**PROBLEMS AND TASKS:**
• 1. Print the stretch of the issue on stby and descr with weights from "Getting incorrect results" through "mydf$gender %>% filter(gender==1)".
• 2. In the issue on stby and descr with weights, what range of values does the score variable cover?

**DOCUMENT EXTRACT:**

Getting incorrect results when using stby and descr with weights
CaraghS opened this issue · 3 comments
I am using stby in summary tools to calculated weighted descriptive statistics by group. However, when I do this I am getting a different answer compared to when I filter by grouping variable and then apply the descr function in summary tools. See below - mydf = my unfiltered dataframe, score is a 0-10 variable that I want to get the mean of.
##when I filter first and split my df
filtered_male <- mydf$gender %>% filter(gender==1)
with(filtered_male, stby(score, gender, descr, weights = weight))

**DATA SUPPLIED:**
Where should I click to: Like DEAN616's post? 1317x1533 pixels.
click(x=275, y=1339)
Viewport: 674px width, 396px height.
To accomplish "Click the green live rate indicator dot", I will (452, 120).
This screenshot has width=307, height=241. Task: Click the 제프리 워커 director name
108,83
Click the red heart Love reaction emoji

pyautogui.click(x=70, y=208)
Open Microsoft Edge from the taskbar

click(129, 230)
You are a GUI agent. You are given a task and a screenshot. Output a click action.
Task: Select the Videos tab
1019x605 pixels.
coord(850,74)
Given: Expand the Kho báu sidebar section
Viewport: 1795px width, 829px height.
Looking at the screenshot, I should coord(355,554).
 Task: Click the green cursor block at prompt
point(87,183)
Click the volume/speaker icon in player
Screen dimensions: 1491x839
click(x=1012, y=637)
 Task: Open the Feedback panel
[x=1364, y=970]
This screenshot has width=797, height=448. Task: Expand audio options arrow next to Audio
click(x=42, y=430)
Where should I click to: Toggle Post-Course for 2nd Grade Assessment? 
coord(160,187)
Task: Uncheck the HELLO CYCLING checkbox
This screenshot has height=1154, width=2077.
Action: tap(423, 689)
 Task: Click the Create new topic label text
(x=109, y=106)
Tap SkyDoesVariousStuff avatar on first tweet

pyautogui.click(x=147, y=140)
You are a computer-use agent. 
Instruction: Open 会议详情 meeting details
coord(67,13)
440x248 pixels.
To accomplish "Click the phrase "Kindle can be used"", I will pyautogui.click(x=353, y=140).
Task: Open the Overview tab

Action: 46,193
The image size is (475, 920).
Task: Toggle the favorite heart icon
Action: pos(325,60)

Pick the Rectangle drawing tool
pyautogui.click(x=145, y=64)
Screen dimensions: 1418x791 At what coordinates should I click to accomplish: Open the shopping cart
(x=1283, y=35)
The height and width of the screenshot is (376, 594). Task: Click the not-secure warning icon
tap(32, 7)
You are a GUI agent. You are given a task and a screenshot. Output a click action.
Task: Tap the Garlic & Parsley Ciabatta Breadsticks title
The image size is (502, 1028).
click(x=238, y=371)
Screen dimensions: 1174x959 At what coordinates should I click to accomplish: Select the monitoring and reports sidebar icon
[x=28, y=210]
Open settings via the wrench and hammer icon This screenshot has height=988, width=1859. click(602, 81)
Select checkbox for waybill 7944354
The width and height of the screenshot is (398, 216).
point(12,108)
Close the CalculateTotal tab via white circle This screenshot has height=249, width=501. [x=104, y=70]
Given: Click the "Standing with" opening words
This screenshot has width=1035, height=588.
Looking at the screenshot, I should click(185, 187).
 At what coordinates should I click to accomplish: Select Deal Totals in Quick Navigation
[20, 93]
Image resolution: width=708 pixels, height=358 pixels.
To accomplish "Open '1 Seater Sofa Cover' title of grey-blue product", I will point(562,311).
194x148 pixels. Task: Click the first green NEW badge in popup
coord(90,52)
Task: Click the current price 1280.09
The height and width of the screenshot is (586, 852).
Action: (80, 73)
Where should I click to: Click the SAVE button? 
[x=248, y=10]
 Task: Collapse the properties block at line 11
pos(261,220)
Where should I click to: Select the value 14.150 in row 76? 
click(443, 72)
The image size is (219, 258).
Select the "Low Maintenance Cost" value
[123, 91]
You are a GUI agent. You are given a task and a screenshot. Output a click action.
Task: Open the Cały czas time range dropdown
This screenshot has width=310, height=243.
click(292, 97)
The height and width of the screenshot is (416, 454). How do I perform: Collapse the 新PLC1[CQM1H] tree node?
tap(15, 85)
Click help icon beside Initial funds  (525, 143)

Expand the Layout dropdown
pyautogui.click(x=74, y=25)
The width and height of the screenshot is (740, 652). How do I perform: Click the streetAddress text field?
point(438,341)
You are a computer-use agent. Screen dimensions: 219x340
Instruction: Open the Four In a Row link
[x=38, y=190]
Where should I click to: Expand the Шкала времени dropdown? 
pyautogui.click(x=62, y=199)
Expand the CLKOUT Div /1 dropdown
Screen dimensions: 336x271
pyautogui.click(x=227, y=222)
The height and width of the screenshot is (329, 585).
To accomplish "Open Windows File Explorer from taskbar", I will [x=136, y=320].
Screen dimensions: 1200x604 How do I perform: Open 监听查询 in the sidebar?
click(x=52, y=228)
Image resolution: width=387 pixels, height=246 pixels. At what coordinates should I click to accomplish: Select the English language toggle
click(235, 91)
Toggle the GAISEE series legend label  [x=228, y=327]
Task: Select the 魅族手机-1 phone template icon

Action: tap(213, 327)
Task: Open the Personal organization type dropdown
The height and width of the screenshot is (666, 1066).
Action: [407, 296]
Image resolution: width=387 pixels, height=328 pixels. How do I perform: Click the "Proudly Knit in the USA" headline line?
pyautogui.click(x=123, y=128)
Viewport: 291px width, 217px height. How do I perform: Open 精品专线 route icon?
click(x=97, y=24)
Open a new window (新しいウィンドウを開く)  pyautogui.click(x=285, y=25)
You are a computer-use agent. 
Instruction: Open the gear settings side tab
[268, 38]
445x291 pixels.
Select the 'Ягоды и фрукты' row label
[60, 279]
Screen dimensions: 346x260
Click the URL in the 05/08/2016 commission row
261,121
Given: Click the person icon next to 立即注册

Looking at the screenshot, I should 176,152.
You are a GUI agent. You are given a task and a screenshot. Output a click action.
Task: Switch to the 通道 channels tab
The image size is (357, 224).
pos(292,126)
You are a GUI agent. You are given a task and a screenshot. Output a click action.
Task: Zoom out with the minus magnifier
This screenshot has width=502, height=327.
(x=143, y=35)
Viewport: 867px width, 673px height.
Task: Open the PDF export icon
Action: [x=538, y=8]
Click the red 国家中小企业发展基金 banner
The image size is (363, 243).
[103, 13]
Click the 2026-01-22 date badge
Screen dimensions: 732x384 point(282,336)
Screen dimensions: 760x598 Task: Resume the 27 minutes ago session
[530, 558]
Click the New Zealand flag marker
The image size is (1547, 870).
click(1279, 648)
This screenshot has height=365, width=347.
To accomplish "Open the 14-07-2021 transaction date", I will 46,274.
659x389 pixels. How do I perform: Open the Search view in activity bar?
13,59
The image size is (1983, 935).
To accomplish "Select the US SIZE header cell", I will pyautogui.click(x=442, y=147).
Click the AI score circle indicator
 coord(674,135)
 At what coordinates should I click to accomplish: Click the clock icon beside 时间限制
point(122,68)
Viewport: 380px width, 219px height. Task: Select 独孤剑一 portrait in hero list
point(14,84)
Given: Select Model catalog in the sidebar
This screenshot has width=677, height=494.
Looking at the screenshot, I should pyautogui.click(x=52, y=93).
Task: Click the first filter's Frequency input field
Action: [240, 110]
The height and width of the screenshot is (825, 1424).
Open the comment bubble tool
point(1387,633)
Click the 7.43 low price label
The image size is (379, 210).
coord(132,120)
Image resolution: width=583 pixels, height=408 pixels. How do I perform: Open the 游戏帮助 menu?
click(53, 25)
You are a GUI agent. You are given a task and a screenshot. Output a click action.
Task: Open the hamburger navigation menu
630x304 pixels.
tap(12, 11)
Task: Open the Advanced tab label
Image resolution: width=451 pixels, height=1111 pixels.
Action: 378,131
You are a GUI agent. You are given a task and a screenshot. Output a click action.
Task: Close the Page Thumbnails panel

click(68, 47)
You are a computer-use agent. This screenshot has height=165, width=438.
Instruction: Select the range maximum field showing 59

**SOLVED TASKS:**
• 1.
Getting incorrect results when using stby and descr with weights
CaraghS opened this issue · 3 comments
I am using stby in summary tools to calculated weighted descriptive statistics by group. However, when I do this I am getting a different answer compared to when I filter by grouping variable and then apply the descr function in summary tools. See below - mydf = my unfiltered dataframe, score is a 0-10 variable that I want to get the mean of.
##when I filter first and split my df
filtered_male <- mydf$gender %>% filter(gender==1)

• 2. 0 to 10